Die Entwicklung ist begünstigt durch die Fördermittel des Bundes; doch Fördermillionen allein liefern keine Verkehrswende. Damit Umwelteffekte tatsächlich eingefahren werden können, braucht es eine systematische Reform. Wir bestärken die Politik, auch unangenehme Entscheidungen zu treffen, wie es unsere europäischen Nachbarn bereits tun: Neben einem Enddatum für die Neuzulassung von Benzin- und Dieselfahrzeugen gehört der zeitnahe Stopp sämtlicher Förderprogramme für Verbrennerfahrzeuge auf Bundes- und Landesebene zu den Empfehlungen.
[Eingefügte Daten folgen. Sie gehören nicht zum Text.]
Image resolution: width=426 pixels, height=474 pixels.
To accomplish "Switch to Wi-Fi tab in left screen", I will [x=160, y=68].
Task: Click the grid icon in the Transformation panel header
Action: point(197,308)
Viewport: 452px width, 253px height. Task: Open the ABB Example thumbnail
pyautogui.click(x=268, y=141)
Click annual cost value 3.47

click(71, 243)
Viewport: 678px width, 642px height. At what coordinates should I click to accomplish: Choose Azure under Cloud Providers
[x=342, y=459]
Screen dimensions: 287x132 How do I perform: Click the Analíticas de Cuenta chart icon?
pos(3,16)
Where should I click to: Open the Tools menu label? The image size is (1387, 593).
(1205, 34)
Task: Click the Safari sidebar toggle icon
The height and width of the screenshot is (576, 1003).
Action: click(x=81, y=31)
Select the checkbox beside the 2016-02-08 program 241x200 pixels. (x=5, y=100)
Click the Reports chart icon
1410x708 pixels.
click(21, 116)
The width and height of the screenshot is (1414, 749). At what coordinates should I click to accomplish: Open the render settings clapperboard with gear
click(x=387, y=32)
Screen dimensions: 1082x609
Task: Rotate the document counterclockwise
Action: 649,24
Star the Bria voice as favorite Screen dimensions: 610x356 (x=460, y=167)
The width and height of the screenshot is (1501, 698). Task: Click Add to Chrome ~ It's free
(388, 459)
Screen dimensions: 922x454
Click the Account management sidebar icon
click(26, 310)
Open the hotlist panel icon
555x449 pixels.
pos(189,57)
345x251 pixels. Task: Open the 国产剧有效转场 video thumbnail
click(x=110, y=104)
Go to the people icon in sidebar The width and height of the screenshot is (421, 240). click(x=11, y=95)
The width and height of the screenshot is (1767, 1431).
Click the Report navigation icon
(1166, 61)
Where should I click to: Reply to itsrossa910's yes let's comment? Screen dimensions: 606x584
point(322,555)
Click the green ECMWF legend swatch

Die Reform stellt für alle eine große Herausforderung dar, etwa Dinge miteinander neu zu denken, die früher keine Verbindung hatten. In Fachkreisen heißt das: interoperable Systeme. Energie mit Verkehr, Verkehr mit Daten, Daten mit Energie. Die Digitalisierung der Mobilitätsprozesse befördert Geschäftsmodelle und kann dadurch Umweltlösungen bauen. Das alles begreifen wir derzeit erst und blockieren es noch; mit Fax-Geräten, Excel-Listen und dem Warten auf den Befehl von oben.
Transformationen sind keine einfache Sache, darüber sind wir uns einig. Doch auf Altem zu beharren, was uns selbst schon längst nicht mehr überzeugt, ist auch keine Alternative.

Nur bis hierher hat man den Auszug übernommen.